Ни единого звука. Лишь звенящая тишина.
Но эта тишина — самый громкий звук из всех, что я когда-либо слышала. Непереносимая тишина предательства. Туман наконец рассеивается.
Как в замедленной съемке я оборачиваюсь. Я не смотрю на Рона, но даже если бы решилась, то увидела бы только его затылок. Нет, я смотрю на следующее воспоминание, разыгрывающееся перед нами.
Все та же комната Люциуса, но теперь всё совсем иначе. На какой-то момент мне кажется, что комната пуста, но затем взгляд цепляется за розовое платье на полу и рядом — черная мантия.
Следом взгляд натыкается на кровать.
Я лежу на спине, закинув одну руку под голову. Мои глаза закрыты, грудь размеренно поднимается и опускается в такт дыханию.
Люциус лежит рядом и смотрит на меня, полуприкрыв глаза.
Как долго он наблюдает за мной? Словно загипнотизированый. Как будто он не может отвести глаз от меня.

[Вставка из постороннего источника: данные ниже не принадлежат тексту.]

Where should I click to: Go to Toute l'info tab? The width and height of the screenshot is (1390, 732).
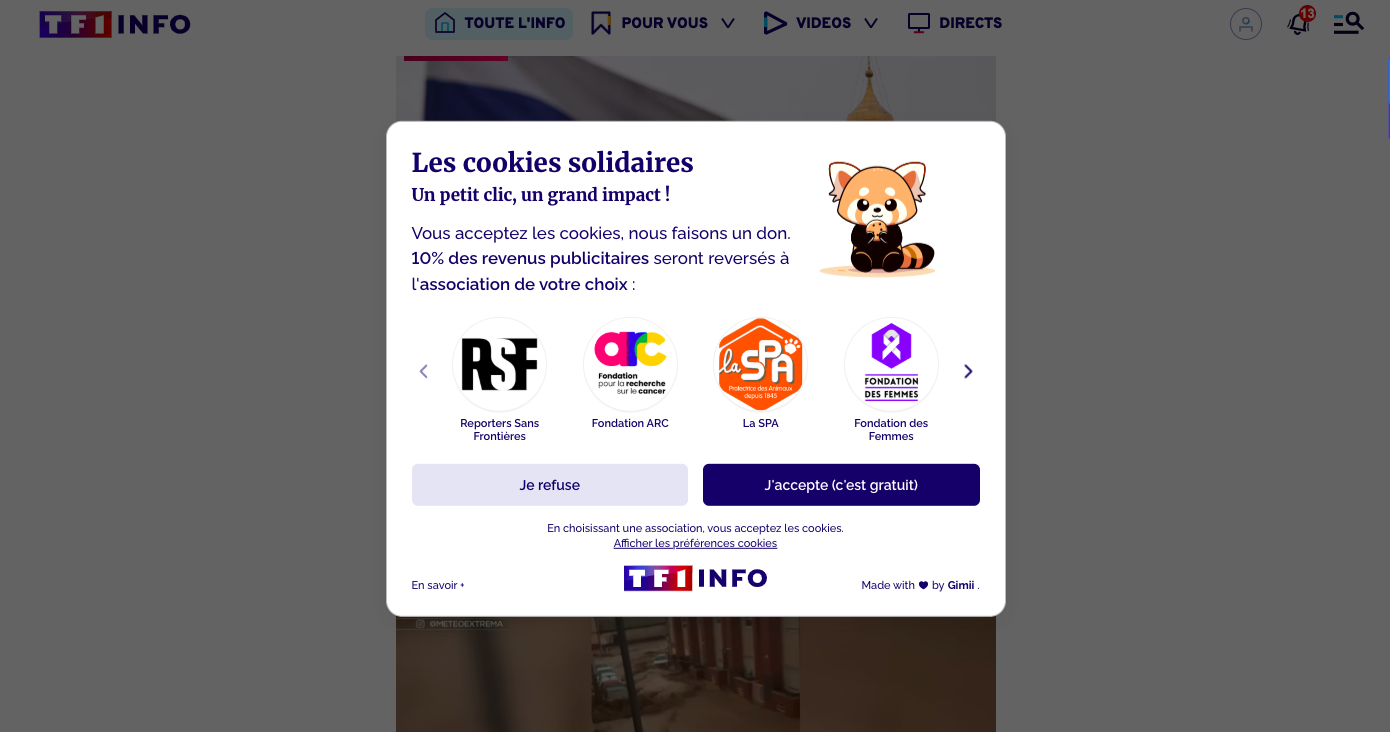pos(499,23)
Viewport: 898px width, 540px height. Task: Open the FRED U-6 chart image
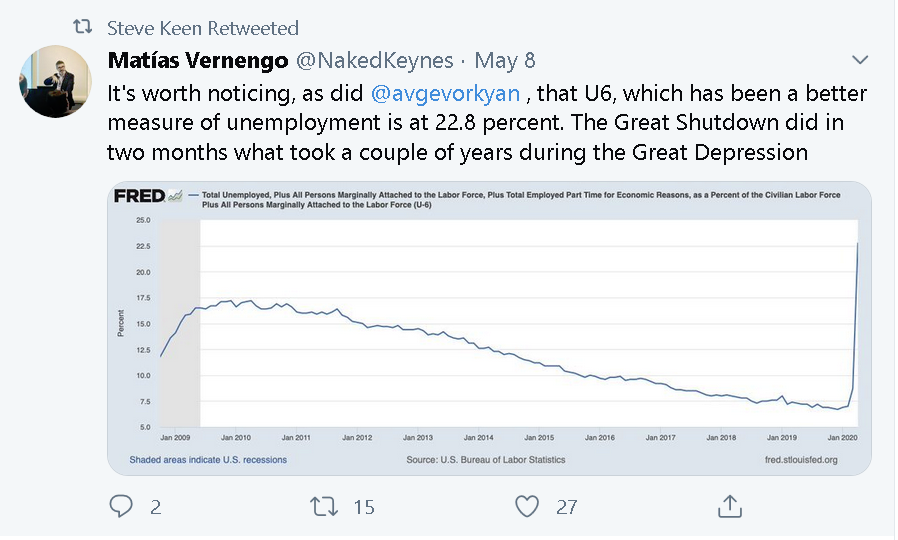click(489, 328)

Он протягивает руку и проводит пальцем по моей щеке. Я чуть шевелюсь во сне, вздыхая.
На мгновение его глаза вспыхивают, но в следующую секунду он, обняв меня за талию, устраивается поудобнее подле меня и засыпает.
Едва слышный всхлип выводит меня из состояния оцепенения.
Только теперь я нахожу в себе силы взглянуть на Рона.
Его глаза опущены в пол, он плачет.
Еще один всхлип, и Рон поднимает голову. Он выглядит таким потерянным. Как будто всё, о чем он мечтает, это поскорее выбраться отсюда и забыть обо всем, что он видел здесь.
— Верни меня обратно, — охрипшим голосом шепчет он.
Внезапный гул и свист пронзает слух, и я наблюдаю, как Рон поднимается в воздухе выше и выше, быстрее и быстрее…
Он ушел.
Слезы и не прекращали катиться по щекам. Горькие слезы, слезы боли и страдания.
Что же я наделала? Я такая стерва, такая дрянь. Как я могла так с ним поступить?
Почему я думала, что смогу скрыть от него правду? Такое предательство не может вечно оставаться в секрете.
Я все еще здесь: изливаю свое горе, горячие слезы с новой силой хлынули из глаз.